Lemmini takes nearly 100% of my CPU time when running normaly, and the music is horribly choppy. Strangely, if I set it to fast forward, it's perfectly fine. The only thing I can think of is that it's useing loops for timing which is... not the right way to do things. At all.

Second, the Lemmini page claims that it is Free Software, but I can't seem to find the source code. It'd be nice to be able to fix these issues... since Lemmini is one of the better Lemmings engines currently available.

Mindless

Lemmini is free (gratis) software, though I would appreciate if it were free (libre) software as well.

kyevan

Oh. :(

So let's see. We have Lemmex, which is windows-only, Lemmini, which is nonfree and has some issues with its timer taking the entire CPU, and Tundra, which is written in rather messy python... joy.

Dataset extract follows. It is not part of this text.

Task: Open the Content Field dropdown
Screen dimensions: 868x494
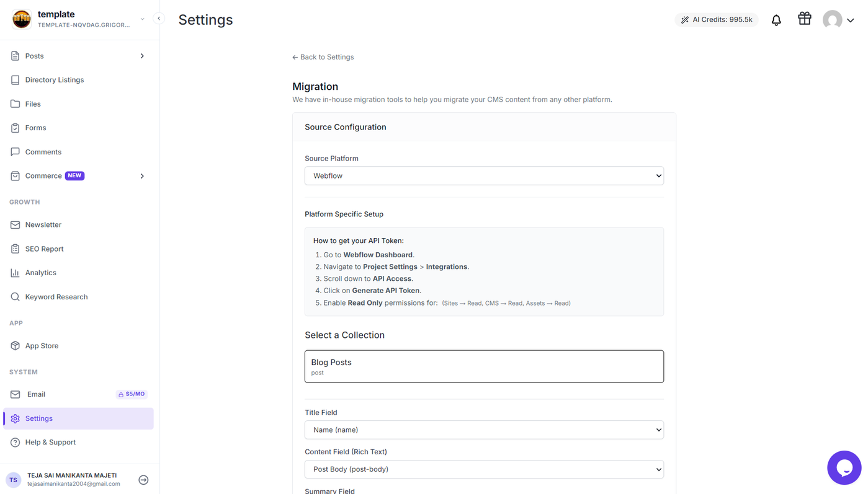Action: pos(484,469)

I suppose, unless we can get the source to Lemmini, fixing and extending Tundra is probably the best way to move forward... I've been meaning to really sit down and learn Python, anyway.

Edit: Oh, there's Lemmings DS, too, but that's, well, for the DS.

0xdeadbeef

As I already told you via EMail, the main reason for Lemmini not being open source is the fact that I never found the time to clean up the sources to a degree that I'd happily publish them.
Then again, I gave the source to several people already who asked me for it. So it's not really closed source either.

About that CPU load issue: Lemmini is pretty much optimized for a Java application. Then again, there is a price to pay for being platform independent and running a 256 color game in 32bit color mode. Should not be an issue for a PC of the last 4-5 years though.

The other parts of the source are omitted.